◆ Exercise aim ◆
Pictures in the records below must be left out. Return exactly the lines from the line with "Open the clock showing 17:18 and date" to the line with "You are a computer-use", both included.

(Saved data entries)
---------------
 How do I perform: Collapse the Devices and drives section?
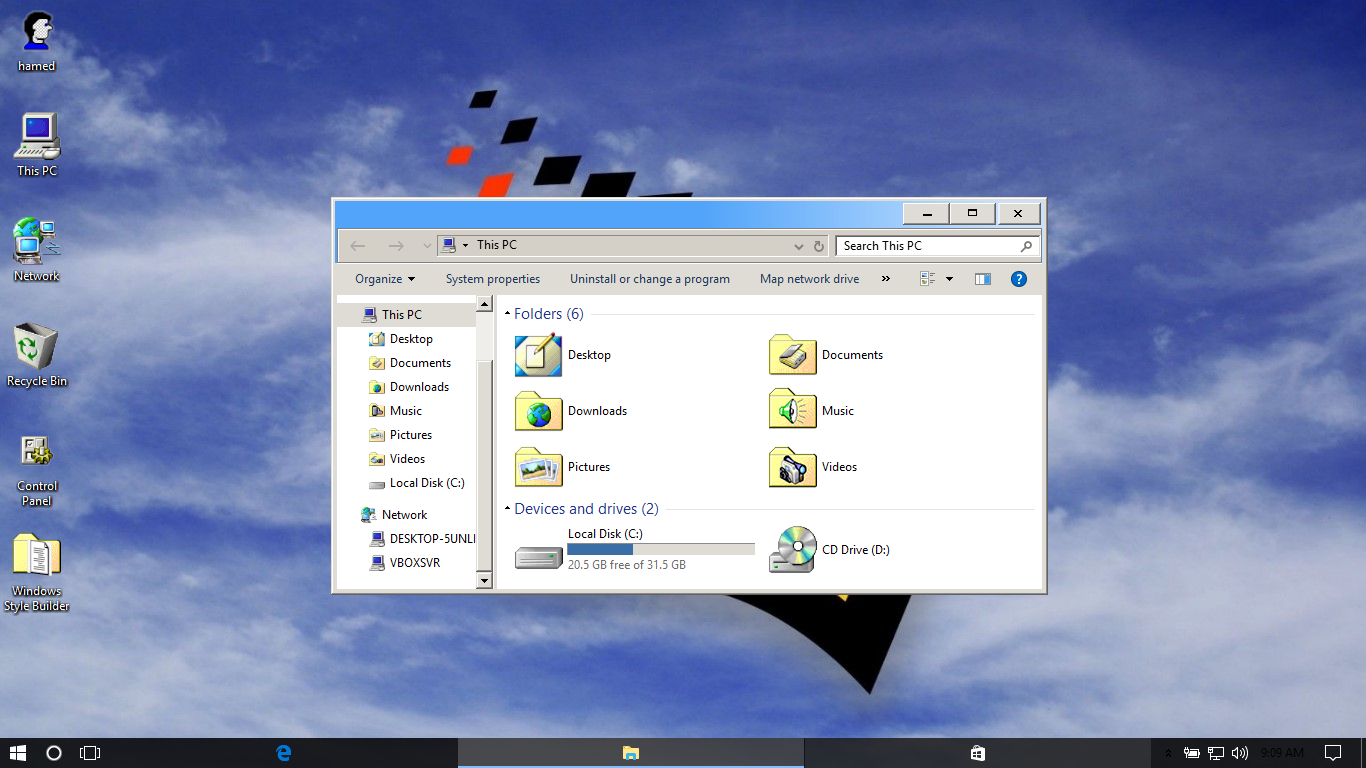[x=507, y=508]
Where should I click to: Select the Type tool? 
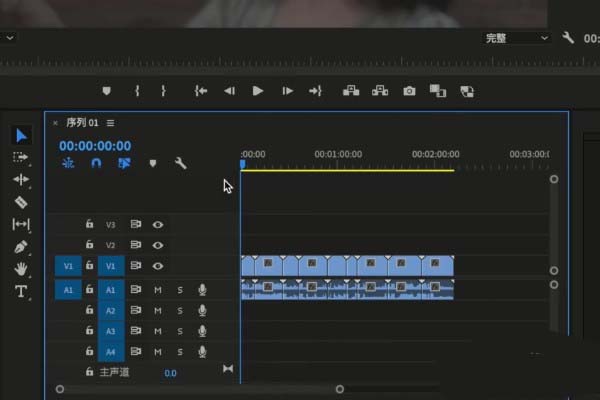tap(21, 291)
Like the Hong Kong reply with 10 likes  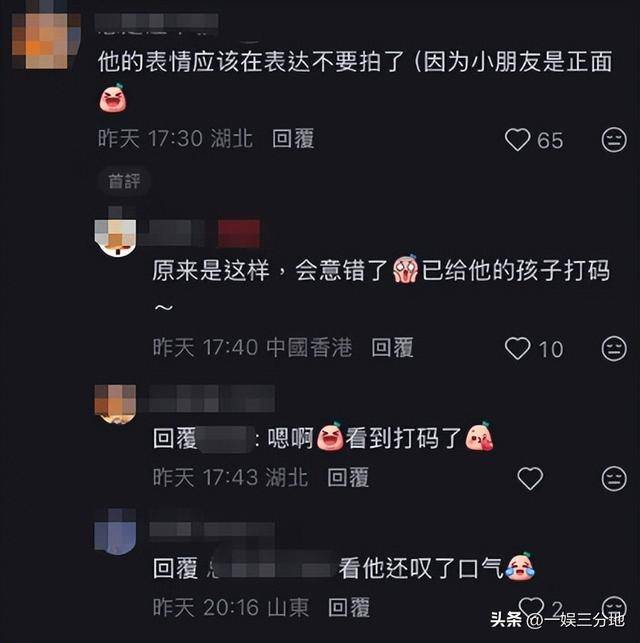click(517, 349)
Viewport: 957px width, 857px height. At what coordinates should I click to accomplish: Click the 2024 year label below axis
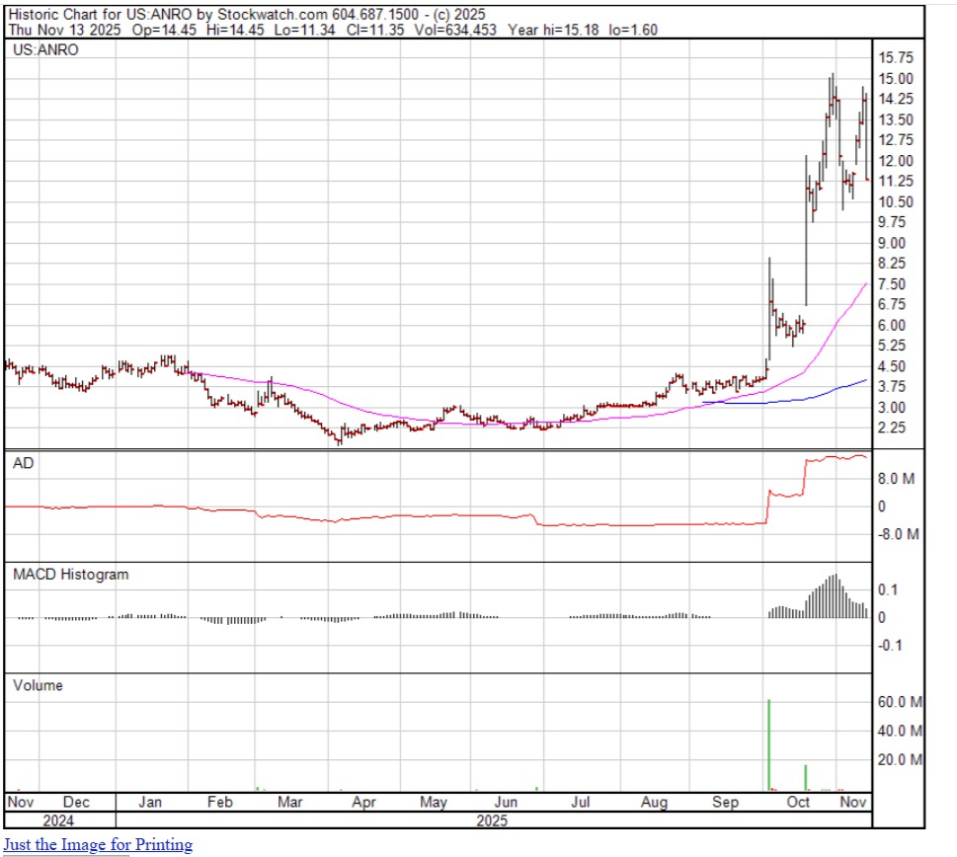tap(44, 820)
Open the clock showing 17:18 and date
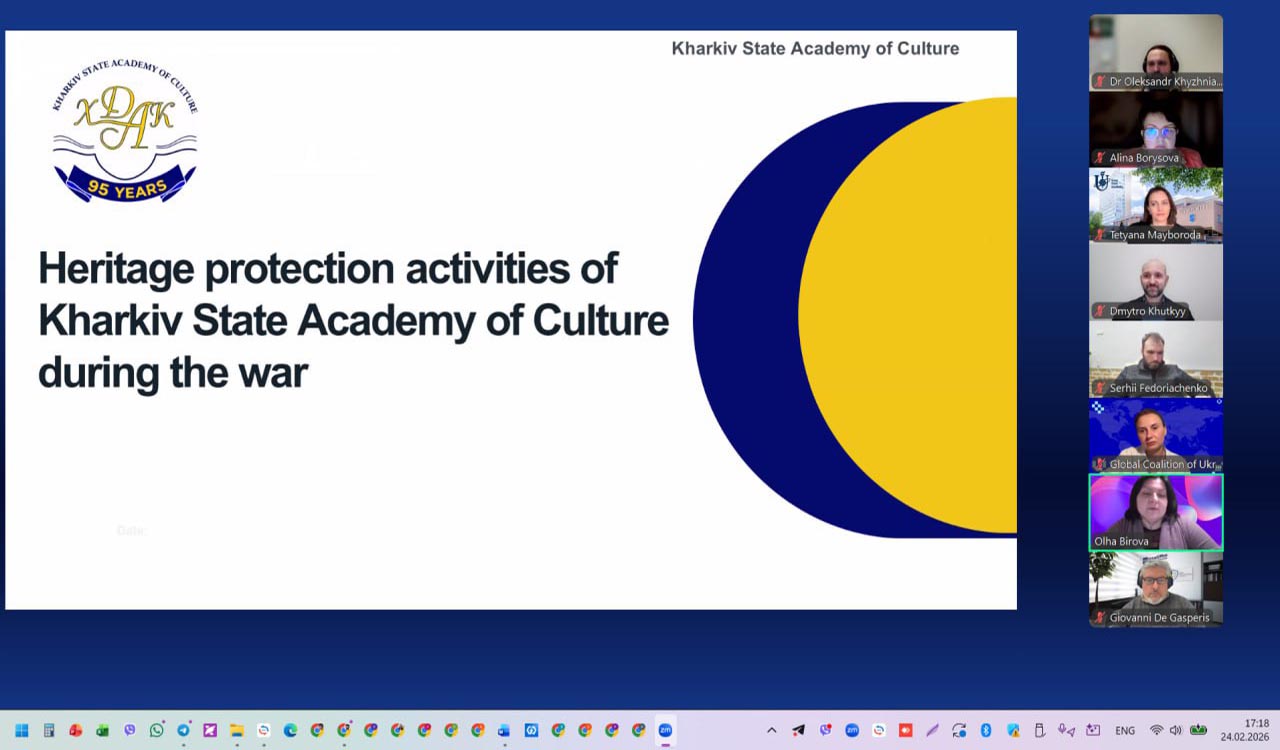This screenshot has width=1280, height=750. pos(1244,730)
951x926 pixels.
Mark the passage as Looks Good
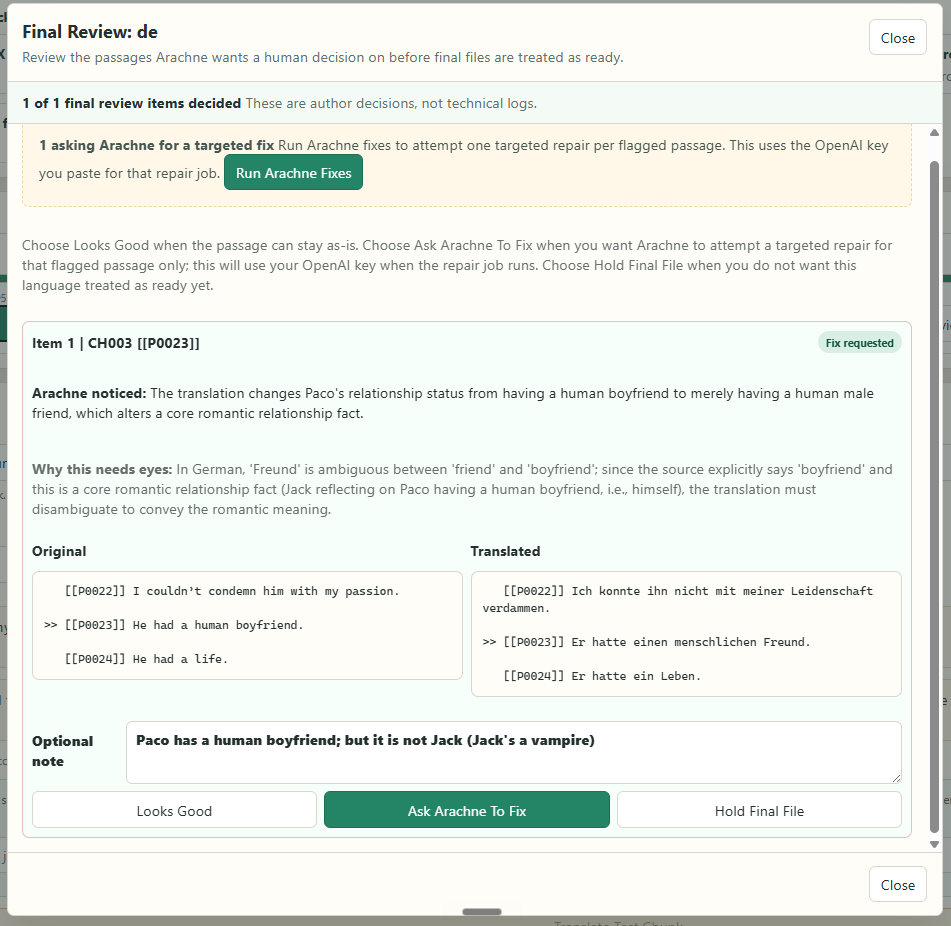click(x=174, y=810)
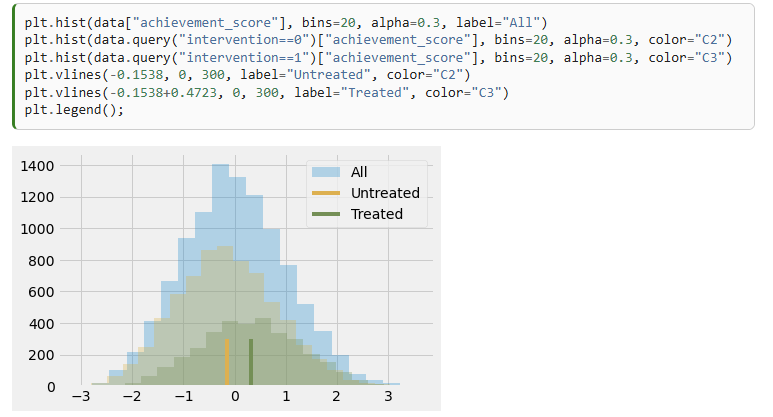Select the Untreated legend label
Screen dimensions: 773x417
385,193
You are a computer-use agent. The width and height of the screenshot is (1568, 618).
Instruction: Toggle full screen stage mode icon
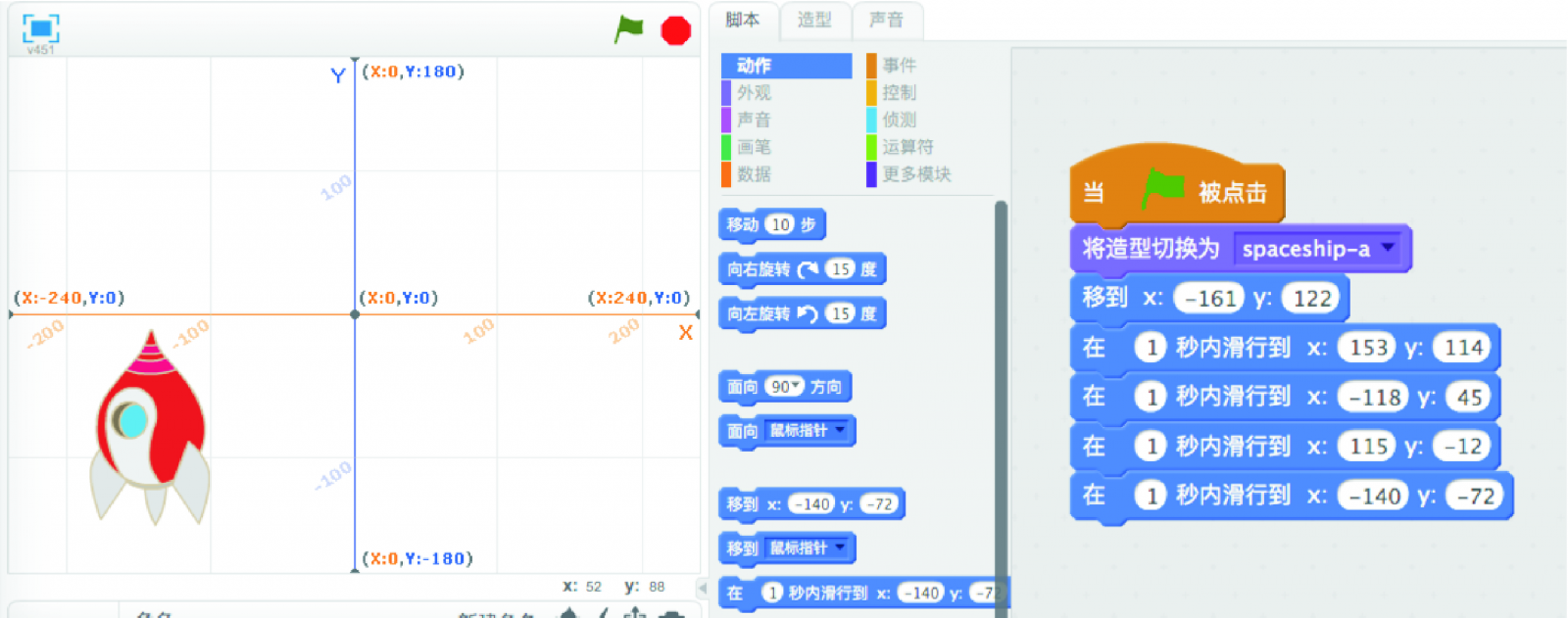click(40, 28)
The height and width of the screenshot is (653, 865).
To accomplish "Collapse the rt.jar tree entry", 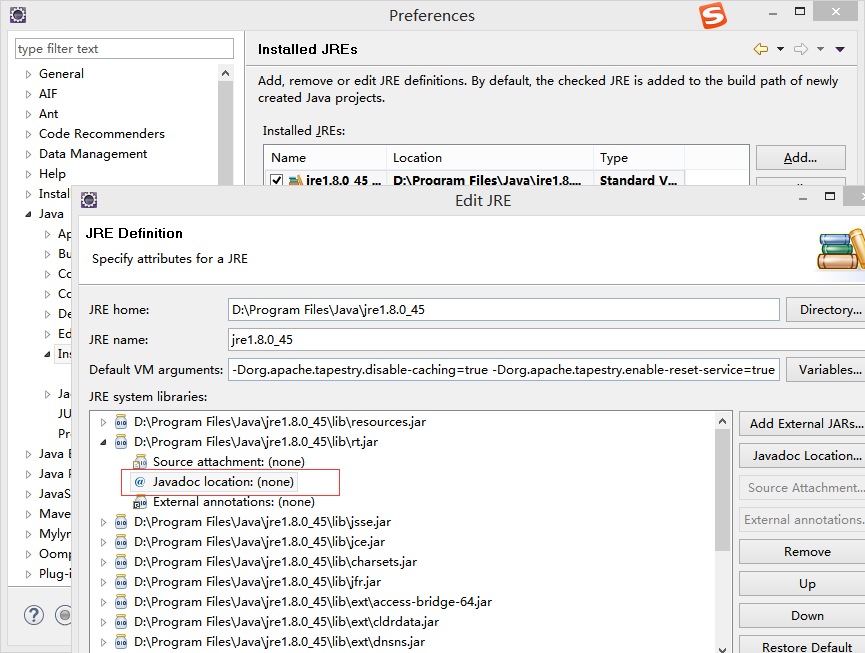I will [x=105, y=441].
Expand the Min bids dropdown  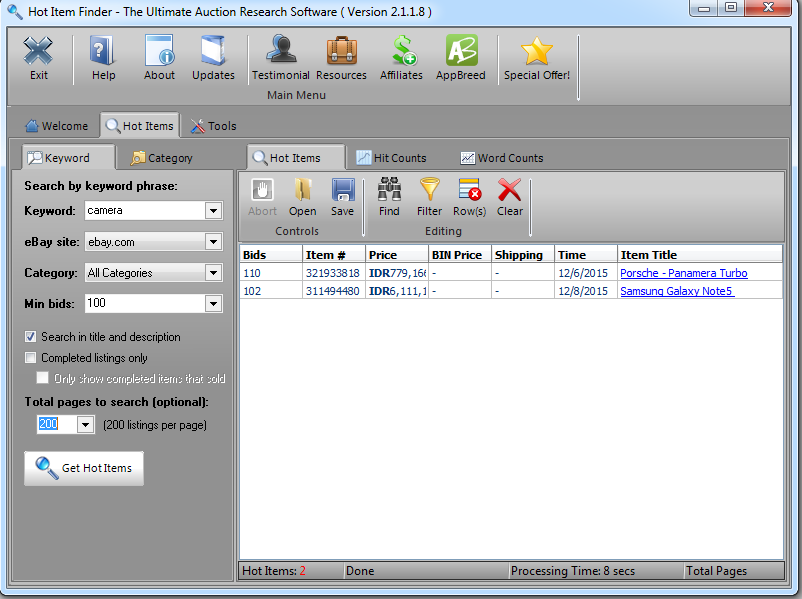[x=212, y=304]
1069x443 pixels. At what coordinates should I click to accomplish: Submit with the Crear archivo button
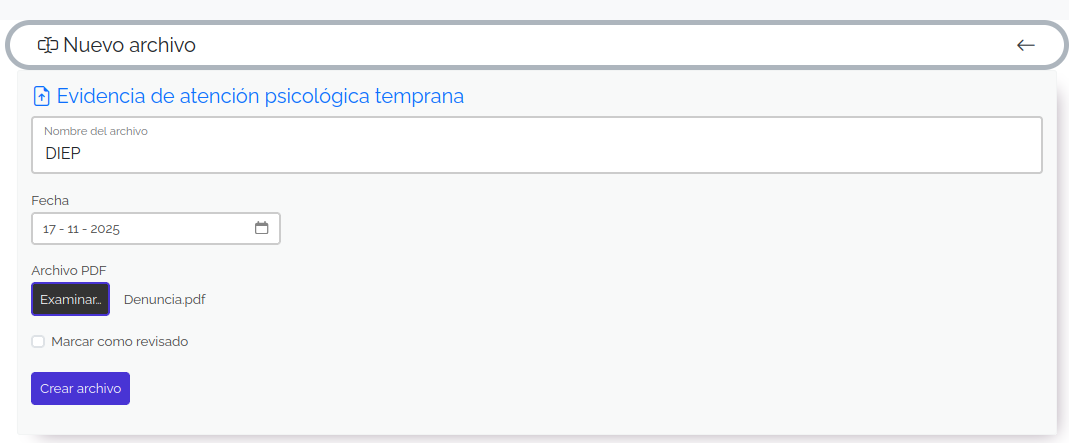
---------------
◆ Output for this exercise ◆
Open the clock showing 17:18 and date
This screenshot has width=1280, height=750. pos(1244,730)
951x926 pixels.
Mark the passage as Looks Good
click(x=174, y=810)
Select the Untreated legend label
Screen dimensions: 773x417
385,193
You are a computer-use agent. The width and height of the screenshot is (1568, 618).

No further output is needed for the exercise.